# Can you raise rabbits on corn feed?



## Guest (Jul 19, 2005)

Just wondering. Seems like just about all other livestock eats corn or a mixture with corn in it. The other day I dried out corn husk for a day and then threw it in my bucks cage. He ate the stock all up and left the husk. The next day the husk was gone too. So right now I'm drying all of my corn husk that I pick every morning and plan on feeding it to the rabbits a little at a time. Just to give them some variety. But since have been wondering if you could feed rabbits whole corn feed also? Marble them in fat just before cooking! Corn fed rabbits!!!


----------



## james dilley (Mar 21, 2004)

They can survive on corn but you might want to add roughage and some protein also as corn has alot of calcium in it.


----------



## Pat Lamar (Jun 19, 2002)

Just some caution, here:

From "Rabbit Production," 8th Edition:

Page 168: "One potential problem with the use of grains in rabbit diets is the possibility of carbohydrate overload of the hindgut, resulting in enteritis. Work at the OSU Rabbit Research Center indicated that high levels of grain may result in the stimulation of bacterial growth in the cecum, leading to the production of baceterial toxins causing enteritis. High energy grains, such as corn, may be more likely to cause this effect than low energy grains, such as oats.  Corn has a waxy endosperm, which may reduce its digestibility in the small intestine, increasing the likelihood of carbohydrate overload of the hindgut."

Pat Lamar
President
Professional Rabbit Meat Association
http://www.prma.org/
Chairperson, ARBA Commercial Department Committee


----------



## Guest (Jul 19, 2005)

Wow Pat, that was........Over my head. But I'll take your word for it. I figure their has to be a reason why rabbits aren't fed a mixture with corn in it. However I was examining my rabbit pellets and it does look to have some corn in it. I have already thrown away the label so I don't know just what the ingredients state. I'll have to check out the next sack I buy. I have always just thought that all it was is just ground up Alfalfa made into pellets.


----------



## dlwelch (Aug 26, 2002)

r.h. in okla. said:


> Wow Pat, that was........Over my head. But I'll take your word for it. I figure their has to be a reason why rabbits aren't fed a mixture with corn in it. However I was examining my rabbit pellets and it does look to have some corn in it. .

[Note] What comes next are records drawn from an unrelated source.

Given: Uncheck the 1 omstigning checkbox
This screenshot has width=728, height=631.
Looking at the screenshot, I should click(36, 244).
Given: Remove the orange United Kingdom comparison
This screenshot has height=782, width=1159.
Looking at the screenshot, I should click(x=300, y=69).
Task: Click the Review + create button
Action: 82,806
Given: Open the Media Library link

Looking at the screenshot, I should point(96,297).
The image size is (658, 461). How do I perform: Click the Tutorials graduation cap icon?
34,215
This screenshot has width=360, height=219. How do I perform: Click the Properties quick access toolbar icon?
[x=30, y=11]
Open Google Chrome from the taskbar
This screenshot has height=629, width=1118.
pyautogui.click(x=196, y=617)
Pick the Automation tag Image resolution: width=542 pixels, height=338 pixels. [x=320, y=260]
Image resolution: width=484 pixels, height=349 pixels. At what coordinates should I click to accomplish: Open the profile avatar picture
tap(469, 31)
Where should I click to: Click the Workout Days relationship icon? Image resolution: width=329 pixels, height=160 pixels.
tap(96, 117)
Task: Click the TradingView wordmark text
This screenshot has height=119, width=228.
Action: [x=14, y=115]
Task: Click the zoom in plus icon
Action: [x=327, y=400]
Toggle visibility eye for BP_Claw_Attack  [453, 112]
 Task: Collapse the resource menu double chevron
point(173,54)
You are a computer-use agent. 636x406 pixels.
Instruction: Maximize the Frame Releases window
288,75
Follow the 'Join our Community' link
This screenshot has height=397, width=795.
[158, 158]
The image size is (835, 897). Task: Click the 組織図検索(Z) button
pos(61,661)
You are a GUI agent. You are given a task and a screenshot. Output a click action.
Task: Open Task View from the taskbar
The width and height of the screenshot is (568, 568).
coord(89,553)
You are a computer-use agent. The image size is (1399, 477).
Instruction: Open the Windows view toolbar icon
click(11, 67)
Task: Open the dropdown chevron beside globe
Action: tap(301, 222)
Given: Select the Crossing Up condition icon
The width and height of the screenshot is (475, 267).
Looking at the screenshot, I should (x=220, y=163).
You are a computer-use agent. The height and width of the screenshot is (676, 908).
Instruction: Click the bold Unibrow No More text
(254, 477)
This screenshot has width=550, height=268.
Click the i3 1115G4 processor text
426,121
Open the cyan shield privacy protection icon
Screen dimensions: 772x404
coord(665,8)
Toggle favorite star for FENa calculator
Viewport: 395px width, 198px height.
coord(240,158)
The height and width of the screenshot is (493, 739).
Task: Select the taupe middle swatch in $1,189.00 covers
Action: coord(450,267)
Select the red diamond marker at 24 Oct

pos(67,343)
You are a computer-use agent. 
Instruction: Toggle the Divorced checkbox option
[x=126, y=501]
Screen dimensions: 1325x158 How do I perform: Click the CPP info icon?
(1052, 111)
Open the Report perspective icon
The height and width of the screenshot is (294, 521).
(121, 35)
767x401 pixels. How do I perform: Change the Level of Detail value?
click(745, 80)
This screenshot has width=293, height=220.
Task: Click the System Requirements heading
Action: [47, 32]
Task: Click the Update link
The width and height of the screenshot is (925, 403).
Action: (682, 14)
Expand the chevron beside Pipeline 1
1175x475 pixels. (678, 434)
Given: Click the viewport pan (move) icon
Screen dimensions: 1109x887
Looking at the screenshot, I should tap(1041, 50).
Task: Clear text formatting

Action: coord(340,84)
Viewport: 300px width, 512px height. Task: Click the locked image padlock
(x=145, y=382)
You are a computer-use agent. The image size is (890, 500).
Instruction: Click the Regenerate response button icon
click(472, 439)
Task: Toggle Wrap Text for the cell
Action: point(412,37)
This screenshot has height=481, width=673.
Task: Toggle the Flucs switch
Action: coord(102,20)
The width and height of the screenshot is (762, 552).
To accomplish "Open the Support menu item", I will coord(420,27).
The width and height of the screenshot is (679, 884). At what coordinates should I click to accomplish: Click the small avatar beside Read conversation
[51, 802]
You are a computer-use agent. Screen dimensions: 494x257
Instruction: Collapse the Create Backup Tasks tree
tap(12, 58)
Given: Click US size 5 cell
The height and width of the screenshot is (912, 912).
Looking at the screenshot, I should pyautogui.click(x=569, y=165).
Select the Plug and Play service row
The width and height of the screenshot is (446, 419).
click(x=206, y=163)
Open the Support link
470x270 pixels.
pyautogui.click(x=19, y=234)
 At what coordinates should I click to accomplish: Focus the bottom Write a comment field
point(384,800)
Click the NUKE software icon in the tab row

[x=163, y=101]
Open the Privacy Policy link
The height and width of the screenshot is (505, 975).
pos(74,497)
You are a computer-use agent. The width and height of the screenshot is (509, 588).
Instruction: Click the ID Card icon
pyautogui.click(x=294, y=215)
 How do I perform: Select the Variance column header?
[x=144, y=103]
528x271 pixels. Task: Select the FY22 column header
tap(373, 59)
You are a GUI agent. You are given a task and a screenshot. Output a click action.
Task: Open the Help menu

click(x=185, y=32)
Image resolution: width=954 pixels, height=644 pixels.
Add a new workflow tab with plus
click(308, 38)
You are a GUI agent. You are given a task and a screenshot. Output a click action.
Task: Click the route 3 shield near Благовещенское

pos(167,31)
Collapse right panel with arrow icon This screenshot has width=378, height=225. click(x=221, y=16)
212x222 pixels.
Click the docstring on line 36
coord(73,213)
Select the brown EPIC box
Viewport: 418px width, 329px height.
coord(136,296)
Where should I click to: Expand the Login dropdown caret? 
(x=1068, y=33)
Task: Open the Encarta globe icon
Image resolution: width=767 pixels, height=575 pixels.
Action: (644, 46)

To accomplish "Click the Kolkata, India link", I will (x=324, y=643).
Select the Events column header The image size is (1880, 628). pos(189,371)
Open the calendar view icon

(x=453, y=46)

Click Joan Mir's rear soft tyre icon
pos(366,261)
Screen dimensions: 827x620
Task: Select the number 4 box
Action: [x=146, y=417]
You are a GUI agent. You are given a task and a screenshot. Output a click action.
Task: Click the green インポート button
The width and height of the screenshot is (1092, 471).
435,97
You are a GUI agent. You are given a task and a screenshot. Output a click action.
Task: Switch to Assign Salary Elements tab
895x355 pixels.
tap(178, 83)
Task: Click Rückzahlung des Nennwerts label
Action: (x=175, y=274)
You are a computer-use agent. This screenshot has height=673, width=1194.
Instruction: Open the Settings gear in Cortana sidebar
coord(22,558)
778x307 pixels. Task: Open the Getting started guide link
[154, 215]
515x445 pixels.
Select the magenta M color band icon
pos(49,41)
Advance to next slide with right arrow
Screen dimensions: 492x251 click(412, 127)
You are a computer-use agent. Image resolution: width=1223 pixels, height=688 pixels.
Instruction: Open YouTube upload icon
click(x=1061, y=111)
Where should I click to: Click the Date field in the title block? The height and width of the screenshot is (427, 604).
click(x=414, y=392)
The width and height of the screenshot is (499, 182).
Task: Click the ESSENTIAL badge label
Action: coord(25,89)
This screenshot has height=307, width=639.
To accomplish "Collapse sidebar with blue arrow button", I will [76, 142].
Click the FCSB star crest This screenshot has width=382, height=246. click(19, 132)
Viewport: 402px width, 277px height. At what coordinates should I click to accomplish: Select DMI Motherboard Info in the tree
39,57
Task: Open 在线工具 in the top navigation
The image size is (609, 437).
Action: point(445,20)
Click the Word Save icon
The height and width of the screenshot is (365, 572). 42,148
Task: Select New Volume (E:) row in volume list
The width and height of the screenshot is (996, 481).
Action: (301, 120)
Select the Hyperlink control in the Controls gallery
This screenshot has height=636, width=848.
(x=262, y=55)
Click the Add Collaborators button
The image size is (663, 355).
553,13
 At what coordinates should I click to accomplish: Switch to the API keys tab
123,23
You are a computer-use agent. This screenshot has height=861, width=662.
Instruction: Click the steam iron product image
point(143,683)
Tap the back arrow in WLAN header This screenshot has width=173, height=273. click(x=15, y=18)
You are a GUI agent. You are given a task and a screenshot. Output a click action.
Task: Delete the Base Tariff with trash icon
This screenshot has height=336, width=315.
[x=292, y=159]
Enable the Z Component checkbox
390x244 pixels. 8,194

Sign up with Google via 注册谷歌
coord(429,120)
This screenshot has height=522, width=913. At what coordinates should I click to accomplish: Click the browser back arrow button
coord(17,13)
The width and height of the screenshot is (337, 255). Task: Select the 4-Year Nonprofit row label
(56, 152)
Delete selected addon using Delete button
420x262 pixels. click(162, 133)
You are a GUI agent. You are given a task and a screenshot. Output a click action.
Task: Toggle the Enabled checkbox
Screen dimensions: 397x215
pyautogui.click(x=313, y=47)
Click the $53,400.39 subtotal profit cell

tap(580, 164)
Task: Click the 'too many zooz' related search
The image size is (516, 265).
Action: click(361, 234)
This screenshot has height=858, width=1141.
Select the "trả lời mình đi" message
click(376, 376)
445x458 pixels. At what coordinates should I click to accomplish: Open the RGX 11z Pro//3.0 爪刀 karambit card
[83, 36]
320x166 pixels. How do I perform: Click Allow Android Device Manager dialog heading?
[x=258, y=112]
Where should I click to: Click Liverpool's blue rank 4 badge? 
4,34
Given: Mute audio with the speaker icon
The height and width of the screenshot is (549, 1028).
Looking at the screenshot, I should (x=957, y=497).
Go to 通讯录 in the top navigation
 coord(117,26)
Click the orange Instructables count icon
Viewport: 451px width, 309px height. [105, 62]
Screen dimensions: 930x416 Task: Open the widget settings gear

There are a number of rabbit feeds with corn incorporated into the
formula. I have used a 16% ration for my fryers for 7 years that
includes corn. I have tested the feed against others and see
an excellent rate and cost of gain with no problems attributed to
the ration.

For 3 years I used an 18% ration from Purina Mills that included corn.
I saw no ill effects. In fact, I might be using it today if the price
didn't cause me to operate at a loss! :bash: 

Taken from the Purina site:

_Q: Why is corn added to your rabbit diets? 

A: Corn is a natural, wholesome ingredient which has been used in 
animal and human nutrition for centuries. Corn is a rich source 
of carbohydrates and essential oils that provide for a good source 
of energy and helps to maintain a healthy immune system. 

Formulation of a well-balanced rabbit ration requires the use of 
several different ingredients. Purina complete rabbit diets are alfalfa 
based for fiber, with corn added as a carbohydrate source. The 
addition of corn to our diets supplies necessary energy for your 
rabbit. Corn is a safe ingredient for rabbits when used properly 
in combination with a variety of other feed ingredients. _ 

When I first read your question, I was thinking that you wanted to
use corn as a primary souce of nutrition. As a supplement in limited
quanitites, I would be curious to see if you have any adverse effects.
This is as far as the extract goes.